Interactions determined by data flow between concurrent activities.
Data flow is not necessarily one-way or linear.
Note
The three ways of organizing the parallel algorithm are alternatives.
Unlike finding concurrency, the programmer chooses one of the three alternatives and exploits one of the parallel design patterns in the group.
Supporting Structures
Investigates structures/patterns to support the implementation of algorithms planned in the algorithm structure design space.
Program Structures
Single Program, Multiple Data (SPMD)
All processing elements (PEs) run the same program in parallel, each with its own data subset.
Master/Worker
A Master task sets up concurrent Worker threads/processes and a bag of tasks.
Loop Parallelism
Executes compute-intensive loop iterations in parallel.
Fork/Join
A thread/process forks sub-processes that execute in parallel.
Data Structures
Shared Data
Manages data shared among concurrent activities.
Shared Queue
Creates queue data types accessible concurrently.
Supports interaction of concurrent activities in different contexts.
Distributed Array
Manages arrays partitioned and distributed among concurrent activities.
Implementation Mechanism
Meta-patterns representing base mechanisms to support parallel computing abstractions.
Concurrent activities
Synchronization
Communication
UE Management
Manages units of execution, including creation, destruction, and management of concurrent activities.
Synchronization
Handles ordering of events/computations in the UEs used to execute the parallel application.
Communication
Manages communication between UEs, including data exchange among concurrent activities.
List of Parallel Patterns
Embarrassingly Parallel
A class of problems where work division into independent tasks is obvious and simple.
Examples: Trapezoid rule program, loop accumulation with multiplication or addition.
Master/Worker
A Master task sets up concurrent Worker threads/processes and a bag of tasks.
Workers take tasks from the bag and execute them in parallel until the bag is empty or another ending condition occurs.
Map and Reduce
Simplest pattern.
Map
Applies a function to every data element in parallel.
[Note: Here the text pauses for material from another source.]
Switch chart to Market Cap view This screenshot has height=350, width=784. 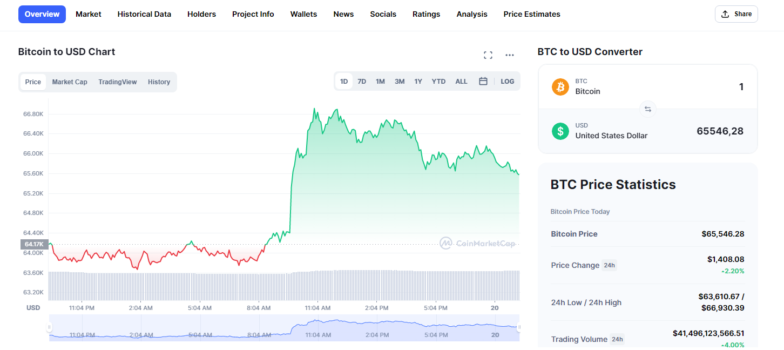pos(70,82)

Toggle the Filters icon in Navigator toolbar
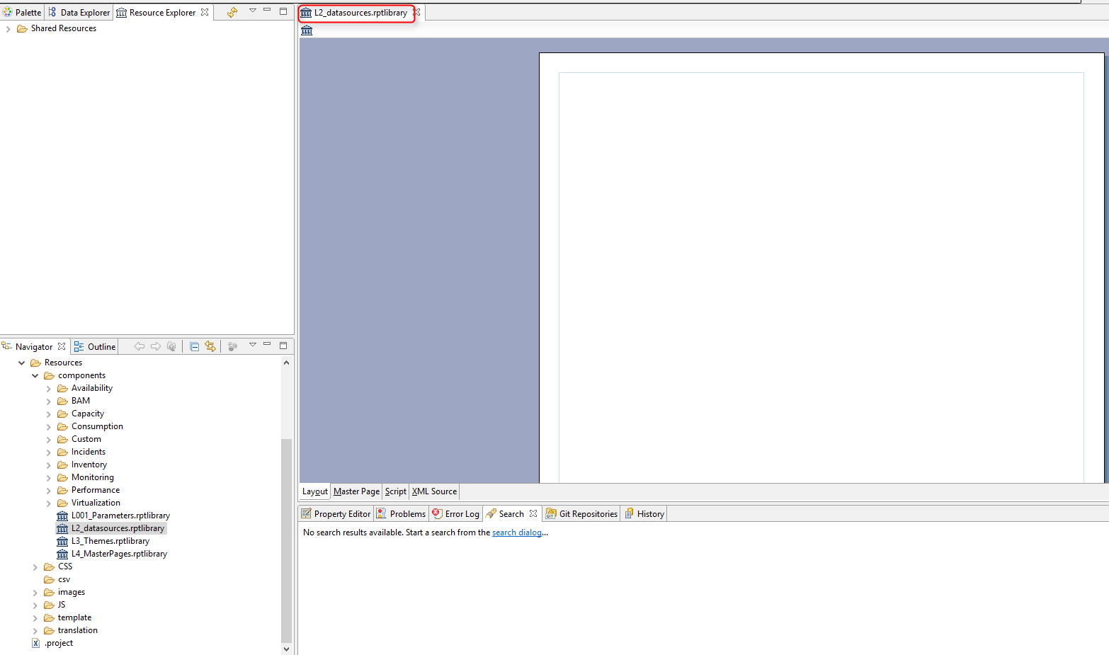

Functions must have no side effects and must be identical and independent.
MapReduce
Solves problems involving input, processing, and generation of large datasets, scalable across many processors.
Mapping
Divides a large dataset into N discrete subsets, each processed on a single processor; output is typically a map data structure
Shuffle
Extracts similar pairs and assigns them to a new processor where the reduce operation will happen.
Reduce
Combines elements in an input dataset into a single result.
Divide & Conquer
Smaller versions of the problem are solved independently.
The larger solution depends on the smaller solutions.
Can be broken down into smaller sub-problems, each solved independently.
Partial solutions are combined into a solution for the larger problem.
Fork/Join
The number of parallel threads varies as the program executes.
Forks off a different number of threads at different times and waits for them to finish before proceeding.
The originating process waits until the child processes all join before resuming its own execution.
Has the possibility of having nested parallel execution.
A Last Word on Parallel Design Patterns
Parallel design patterns can be very similar because they typically follow the process of creating a parallel algorithm/program from a corresponding serial algorithm/program.
The process is to:
Identify concurrency.
Split the program into concurrent pieces.
Split the data if the updated algorithm calls for it.
Execute the concurrent pieces in parallel.
Put all the answers back together to make a final answer.